Thursday, August 26, 2010

I'm Still Alive

I have two somewhat flimsy excuses to explain my absence from the blogosphere.

1. I've been on vacation. I don't mean, like, summer vacation, because duh. I mean I was in a car and traveled first to Traverse City and then to Wisconsin. I won't entertain you with the details. I realize this excuse kind of sucks because both places I stayed had better Internet access than I have at home. Nevertheless, it's not cool to go off and blog while on vacation. That, my friends, is dorky.

2. School is starting. I've been in my classroom on three occasions and I sat in on job interviews for an entire day. We've got a new math program that I've yet to sink my teeth into and I have to teach a couple of subjects that I haven't taught in a few years. This excuse is also poor because I haven't actually done any teeth sinking and I haven't looked much at the content expectations for the subjects I haven't taught. But I feel a little guilty blogging when I know I should be doing responsible things and so I haven't. This is the same reason I didn't read much in college. I just couldn't justify reading Stephen King when I'd already decided to neglect 100 pages of assigned text.

Apologies for not commenting on any of my faithful readers' blogs. It would be political of me to assure you that I have been reading them, really I have, but it would not be the truth. Haven't read a blog in weeks. I trust, though, that you're posting more frequently than I and that you haven't let the quality slide. So keep it up, everybody!

Oh, and this has nothing to do with anything, but a while back The Wife was reading off things other people had said on Facebook and my favorite, in response to this story, was "Way to go, Jesus!"

I have taken to saying this just because I think it's hilarious.

So, fellow bloggers, Way to go, Jesus!

Monday, August 9, 2010

Didn't See That One Coming

I started running over Spring Break and I've been really good about keeping at it all summer. And if you would have told me back in April that the biggest problem I'd have in August was painful nipples, I'd have given you the same look I gave the TV when I watched this.

Apparently, nipples are sensitive. Some of you may have already known this, but I've always had a strict policy regarding my own. Specifically, I like to pretend they're not there. Adhering to this policy has become difficult, though, because whenever I run five or more miles the suckers really hurt.

The Wife did some research (because, in accordance with the above stated policy, I was busy pretending the pain was a figment of my imagination) and learned that the problem is pretty much what you'd think. You sweat, the nipples get hard, they rub against the shirt, and the salt in the sweat acts like grains of sand, and there you have it, sore nips.

So now, before I run, I put Band-aids on them which I hate doing because 1. We don't have that many Band-aids in the house and I'd hate to actually need one and find them all gone because I used them on my stupid, shouldn't-be-there-in-the-first-place nipples, and 2. they don't work all that well because you put them on when the nipples are smushy and then when they turn unsmushy the Band-Aid is no longer flush and you've got the potential for chafing anyway and 3. the whole process forces me to spend way too much time thinking about, looking at, and tending to my nipples.

I have figured out a remedy, though.

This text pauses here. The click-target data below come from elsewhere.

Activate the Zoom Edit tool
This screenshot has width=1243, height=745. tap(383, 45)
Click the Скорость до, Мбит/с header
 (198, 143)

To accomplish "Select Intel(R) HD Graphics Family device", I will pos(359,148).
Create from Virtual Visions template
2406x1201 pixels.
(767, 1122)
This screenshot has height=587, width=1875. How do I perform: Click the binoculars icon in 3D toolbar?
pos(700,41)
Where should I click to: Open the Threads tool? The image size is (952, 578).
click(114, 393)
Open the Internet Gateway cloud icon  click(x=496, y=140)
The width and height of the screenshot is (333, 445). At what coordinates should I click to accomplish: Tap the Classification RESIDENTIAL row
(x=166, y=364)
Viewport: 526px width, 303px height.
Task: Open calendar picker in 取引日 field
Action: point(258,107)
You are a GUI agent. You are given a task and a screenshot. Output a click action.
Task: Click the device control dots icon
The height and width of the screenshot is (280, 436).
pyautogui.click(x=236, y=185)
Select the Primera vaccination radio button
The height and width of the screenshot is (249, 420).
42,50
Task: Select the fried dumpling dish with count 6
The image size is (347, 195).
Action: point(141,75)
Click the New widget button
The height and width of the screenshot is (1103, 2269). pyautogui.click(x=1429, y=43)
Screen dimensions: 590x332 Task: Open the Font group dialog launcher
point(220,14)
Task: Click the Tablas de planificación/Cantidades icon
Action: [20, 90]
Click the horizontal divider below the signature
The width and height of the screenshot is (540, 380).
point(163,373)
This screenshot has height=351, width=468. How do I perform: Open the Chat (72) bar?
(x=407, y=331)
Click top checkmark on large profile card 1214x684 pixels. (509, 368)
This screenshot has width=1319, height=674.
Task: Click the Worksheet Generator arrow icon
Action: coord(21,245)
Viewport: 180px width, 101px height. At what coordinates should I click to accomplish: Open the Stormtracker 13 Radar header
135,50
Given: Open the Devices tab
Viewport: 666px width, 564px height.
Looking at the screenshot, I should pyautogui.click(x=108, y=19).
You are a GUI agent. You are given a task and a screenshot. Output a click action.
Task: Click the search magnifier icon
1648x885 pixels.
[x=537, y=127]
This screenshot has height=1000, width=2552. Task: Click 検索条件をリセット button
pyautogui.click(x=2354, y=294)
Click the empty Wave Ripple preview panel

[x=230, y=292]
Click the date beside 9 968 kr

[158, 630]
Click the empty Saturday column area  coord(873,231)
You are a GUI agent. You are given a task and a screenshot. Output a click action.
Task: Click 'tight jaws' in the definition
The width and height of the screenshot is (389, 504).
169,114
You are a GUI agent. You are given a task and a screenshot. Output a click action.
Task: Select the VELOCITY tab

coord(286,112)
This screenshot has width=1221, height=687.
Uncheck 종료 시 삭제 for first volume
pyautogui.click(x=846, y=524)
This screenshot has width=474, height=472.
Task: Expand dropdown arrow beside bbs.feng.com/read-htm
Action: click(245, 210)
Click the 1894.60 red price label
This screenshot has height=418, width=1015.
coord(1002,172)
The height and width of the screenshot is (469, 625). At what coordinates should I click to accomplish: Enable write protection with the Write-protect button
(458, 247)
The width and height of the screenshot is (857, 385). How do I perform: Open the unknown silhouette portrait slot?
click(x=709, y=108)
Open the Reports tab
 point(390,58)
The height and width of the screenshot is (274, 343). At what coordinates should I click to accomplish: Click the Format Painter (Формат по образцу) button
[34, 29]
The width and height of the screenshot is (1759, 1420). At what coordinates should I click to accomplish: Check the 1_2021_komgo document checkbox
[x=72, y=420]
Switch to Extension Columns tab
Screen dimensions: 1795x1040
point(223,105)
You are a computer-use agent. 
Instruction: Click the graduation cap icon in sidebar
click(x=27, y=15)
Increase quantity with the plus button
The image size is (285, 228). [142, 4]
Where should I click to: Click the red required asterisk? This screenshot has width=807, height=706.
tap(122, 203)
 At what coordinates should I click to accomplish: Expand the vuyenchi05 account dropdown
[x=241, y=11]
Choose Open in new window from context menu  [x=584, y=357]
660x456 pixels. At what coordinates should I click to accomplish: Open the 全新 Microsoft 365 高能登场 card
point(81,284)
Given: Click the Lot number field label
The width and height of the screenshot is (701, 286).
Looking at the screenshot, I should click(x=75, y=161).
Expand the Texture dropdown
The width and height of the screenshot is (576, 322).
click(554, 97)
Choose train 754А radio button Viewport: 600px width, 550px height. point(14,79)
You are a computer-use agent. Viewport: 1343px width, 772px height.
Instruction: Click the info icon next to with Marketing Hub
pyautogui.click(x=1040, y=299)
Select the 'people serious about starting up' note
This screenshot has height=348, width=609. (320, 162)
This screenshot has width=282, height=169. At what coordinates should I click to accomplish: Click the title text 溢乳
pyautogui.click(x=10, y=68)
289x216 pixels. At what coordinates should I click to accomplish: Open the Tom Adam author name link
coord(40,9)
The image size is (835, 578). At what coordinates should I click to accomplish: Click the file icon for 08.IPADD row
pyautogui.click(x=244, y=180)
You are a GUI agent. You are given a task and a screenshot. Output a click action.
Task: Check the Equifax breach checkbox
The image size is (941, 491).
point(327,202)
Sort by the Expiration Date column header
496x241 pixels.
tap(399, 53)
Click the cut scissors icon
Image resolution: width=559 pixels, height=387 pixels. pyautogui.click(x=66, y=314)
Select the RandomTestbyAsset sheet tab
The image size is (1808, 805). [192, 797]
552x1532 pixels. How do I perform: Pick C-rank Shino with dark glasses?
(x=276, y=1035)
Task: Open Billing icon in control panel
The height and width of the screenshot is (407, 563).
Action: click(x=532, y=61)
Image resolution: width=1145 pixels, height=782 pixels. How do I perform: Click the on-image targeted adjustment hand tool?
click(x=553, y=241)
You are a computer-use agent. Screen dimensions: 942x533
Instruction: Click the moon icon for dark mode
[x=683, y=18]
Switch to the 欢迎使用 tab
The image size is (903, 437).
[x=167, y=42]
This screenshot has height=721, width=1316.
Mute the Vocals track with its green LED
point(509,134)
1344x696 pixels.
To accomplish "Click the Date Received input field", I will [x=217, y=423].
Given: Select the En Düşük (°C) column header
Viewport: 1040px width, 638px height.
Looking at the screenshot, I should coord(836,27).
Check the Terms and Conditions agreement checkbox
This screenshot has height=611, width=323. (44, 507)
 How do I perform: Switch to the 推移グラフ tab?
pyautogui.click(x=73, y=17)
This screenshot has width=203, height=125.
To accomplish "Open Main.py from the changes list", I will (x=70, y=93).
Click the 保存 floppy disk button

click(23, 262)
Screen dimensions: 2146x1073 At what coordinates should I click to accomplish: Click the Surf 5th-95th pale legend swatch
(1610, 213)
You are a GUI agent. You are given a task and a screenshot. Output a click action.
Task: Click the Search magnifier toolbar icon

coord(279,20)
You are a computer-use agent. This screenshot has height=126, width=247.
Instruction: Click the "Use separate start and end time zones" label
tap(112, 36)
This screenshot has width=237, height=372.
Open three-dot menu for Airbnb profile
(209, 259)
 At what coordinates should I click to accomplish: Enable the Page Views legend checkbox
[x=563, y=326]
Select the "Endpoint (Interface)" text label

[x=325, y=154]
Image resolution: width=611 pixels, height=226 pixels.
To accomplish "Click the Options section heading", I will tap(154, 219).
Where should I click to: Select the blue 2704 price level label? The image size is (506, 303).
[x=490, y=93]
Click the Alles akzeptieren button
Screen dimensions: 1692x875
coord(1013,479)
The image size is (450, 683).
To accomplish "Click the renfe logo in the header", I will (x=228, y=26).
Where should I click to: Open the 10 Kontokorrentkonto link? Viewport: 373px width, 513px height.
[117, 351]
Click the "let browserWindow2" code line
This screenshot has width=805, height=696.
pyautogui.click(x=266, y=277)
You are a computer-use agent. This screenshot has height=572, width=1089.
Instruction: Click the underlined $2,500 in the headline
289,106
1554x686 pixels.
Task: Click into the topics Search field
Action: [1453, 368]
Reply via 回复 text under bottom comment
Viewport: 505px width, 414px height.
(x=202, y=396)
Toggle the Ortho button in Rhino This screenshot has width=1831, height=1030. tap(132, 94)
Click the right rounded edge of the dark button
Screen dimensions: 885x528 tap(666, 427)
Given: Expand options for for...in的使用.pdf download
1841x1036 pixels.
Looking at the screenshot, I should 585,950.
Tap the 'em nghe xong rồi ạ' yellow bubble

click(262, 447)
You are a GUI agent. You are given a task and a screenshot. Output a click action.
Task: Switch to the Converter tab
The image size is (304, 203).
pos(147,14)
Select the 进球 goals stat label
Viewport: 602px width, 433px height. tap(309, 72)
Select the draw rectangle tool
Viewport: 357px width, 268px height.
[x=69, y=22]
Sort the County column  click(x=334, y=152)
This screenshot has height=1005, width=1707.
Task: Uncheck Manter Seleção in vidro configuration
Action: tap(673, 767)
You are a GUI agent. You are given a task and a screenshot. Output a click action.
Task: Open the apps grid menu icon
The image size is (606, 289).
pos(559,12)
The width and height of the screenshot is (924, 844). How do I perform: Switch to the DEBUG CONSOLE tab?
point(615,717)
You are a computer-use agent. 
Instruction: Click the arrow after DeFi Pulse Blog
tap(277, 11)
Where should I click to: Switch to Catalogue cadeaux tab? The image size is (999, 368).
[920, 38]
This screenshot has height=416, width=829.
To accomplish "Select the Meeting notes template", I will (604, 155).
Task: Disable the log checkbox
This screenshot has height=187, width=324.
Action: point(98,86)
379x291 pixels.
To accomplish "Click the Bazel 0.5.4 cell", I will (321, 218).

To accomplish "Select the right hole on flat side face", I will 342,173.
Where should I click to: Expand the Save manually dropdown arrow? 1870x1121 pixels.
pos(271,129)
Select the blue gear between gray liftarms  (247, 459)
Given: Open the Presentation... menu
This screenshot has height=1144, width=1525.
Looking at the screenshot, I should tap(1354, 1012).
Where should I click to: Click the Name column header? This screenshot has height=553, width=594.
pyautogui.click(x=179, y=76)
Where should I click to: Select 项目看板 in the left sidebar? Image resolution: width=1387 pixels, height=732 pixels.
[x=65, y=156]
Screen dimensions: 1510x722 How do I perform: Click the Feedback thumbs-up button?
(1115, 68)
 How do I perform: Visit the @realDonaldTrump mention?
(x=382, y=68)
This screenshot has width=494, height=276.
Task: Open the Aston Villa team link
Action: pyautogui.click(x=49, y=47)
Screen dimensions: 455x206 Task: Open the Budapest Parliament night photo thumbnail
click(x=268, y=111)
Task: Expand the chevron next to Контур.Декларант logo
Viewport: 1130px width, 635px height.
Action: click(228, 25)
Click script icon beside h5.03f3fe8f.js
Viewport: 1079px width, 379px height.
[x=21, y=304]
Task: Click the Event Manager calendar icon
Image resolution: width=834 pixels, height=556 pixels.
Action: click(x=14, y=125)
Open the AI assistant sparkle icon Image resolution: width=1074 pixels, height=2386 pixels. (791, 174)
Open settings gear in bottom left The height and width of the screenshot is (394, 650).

I've never once even thought about them while sitting on the couch eating ice cream.

Wednesday, August 4, 2010

Jim Jamo Lost

I'm pretty sure it's because the Lansing State Journal did not publish my letter to the editor. The Wife was unsurprised by this. (She's also unsurprised that Joe Biden has yet to reply to my chocolate milk question.) I'm not entirely sure how the LSJ decides which letters to print. Yes, mine was obnoxious and full of obvious falsehoods. It was not serious in any way. But who decided letters to the editor have to be serious or, you know, factual? Read through them some time. Most of the political ones are full of nonsense, and I find at least half of them obnoxious. I guess the difference is intent. The lesson is clear: if you want to make an ass out of yourself, don't be too obvious about it.

In other news I read The Girl with the Dragon Tattoo because as a person living on the planet Earth in the year 2010 I believe it is required. The Wife warned me that there was a ton of backstory in the first 100 pages or whatever, so I was prepared for it and it didn't really bother me. Once it gets rolling it's hard to put down. I read all six hundred plus pages over three days.

Also read The London Eye Mystery and enjoyed it, especially the voice of the autistic main character. Really well done. It's not as good as The Curious Incident of the Dog in the Night-Time, but there's no shame in that.

Closing in on the end of my novel. It looks like the first draft will be done by the start of school, which was the goal. I'll spend a couple of months smoothing out the story, fixing inconsistencies, dropping in details that didn't become necessary until later, etc., and then I'll be looking for readers to affirm my worst suspicions.

I'll be vacationing for most of the next two weeks, so basically nothing will change with respect to the blog. Feel free to reread this post over and over again or, even better, go back and read some old stuff from when I was funnier.